▶ _PROBLEM TO SOLVE_:
Working through the data below, reproduce word for word the line with "Open the seventh" and every line after it, both ends included, and omit the pictures.

Saved entries
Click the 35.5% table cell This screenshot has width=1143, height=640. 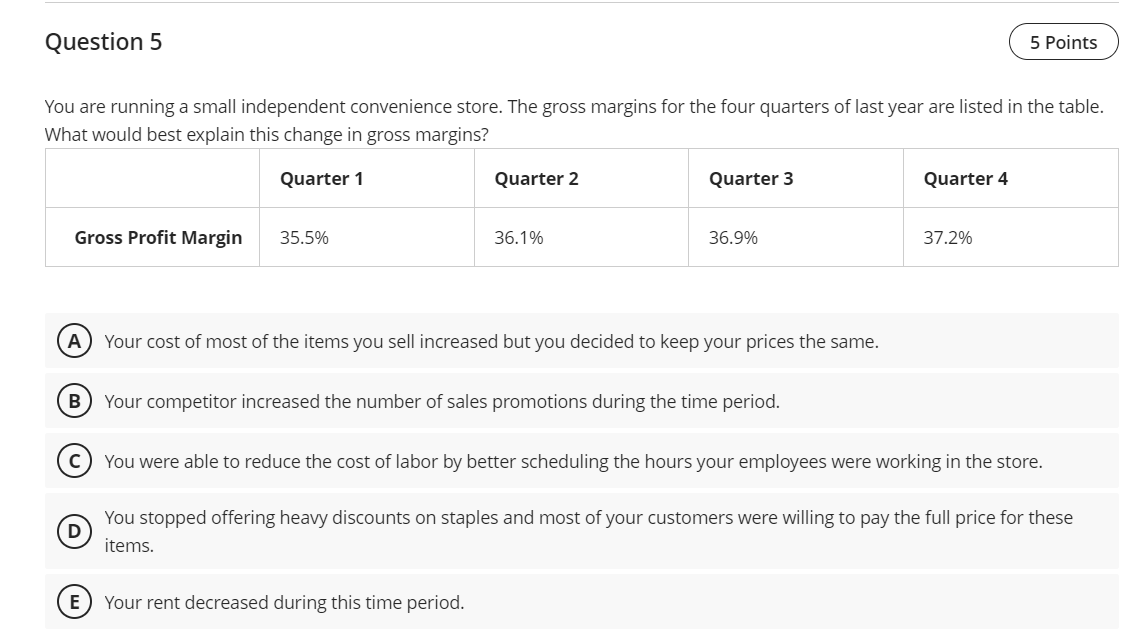tap(304, 238)
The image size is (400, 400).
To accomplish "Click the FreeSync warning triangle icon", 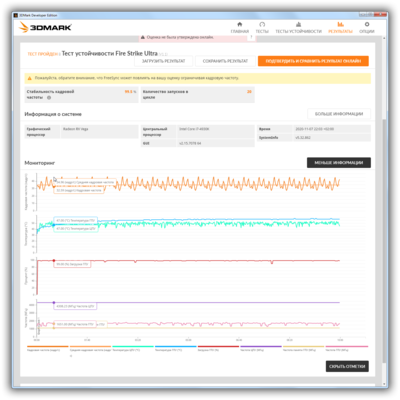I will click(30, 78).
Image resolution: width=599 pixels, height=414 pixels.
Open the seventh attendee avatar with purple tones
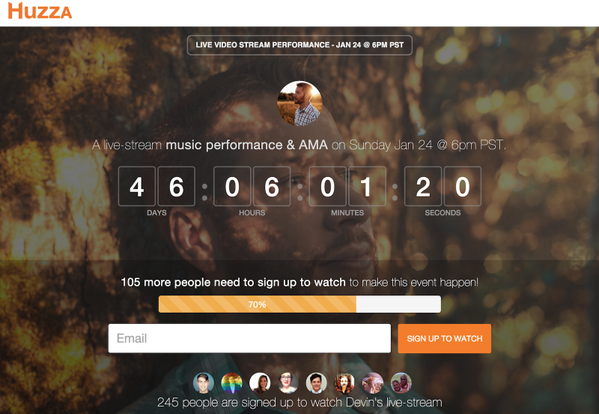pos(373,383)
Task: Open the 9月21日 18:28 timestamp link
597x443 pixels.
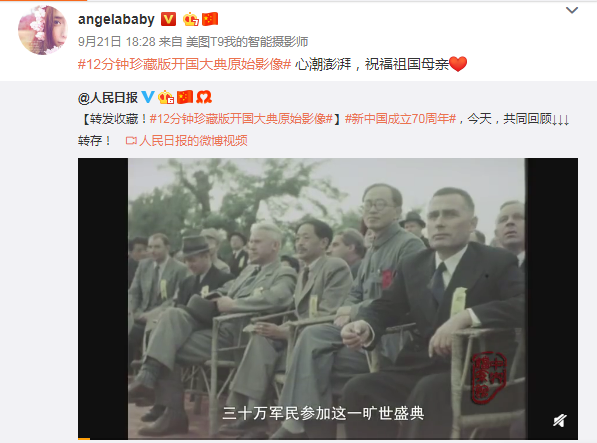Action: point(117,41)
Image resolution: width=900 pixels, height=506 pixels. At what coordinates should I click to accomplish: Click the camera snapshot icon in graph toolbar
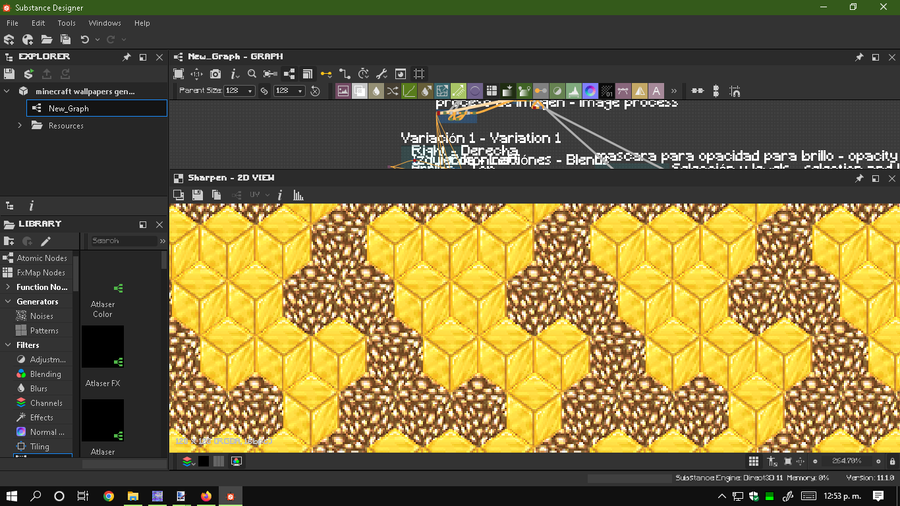pyautogui.click(x=215, y=74)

▶ _EXPECTED OUTPUT_:
Open the seventh attendee avatar with purple tones
pos(373,383)
Task: Open the 9月21日 18:28 timestamp link
597x443 pixels.
Action: point(117,41)
Image resolution: width=900 pixels, height=506 pixels. At what coordinates should I click to accomplish: Click the camera snapshot icon in graph toolbar
pyautogui.click(x=215, y=74)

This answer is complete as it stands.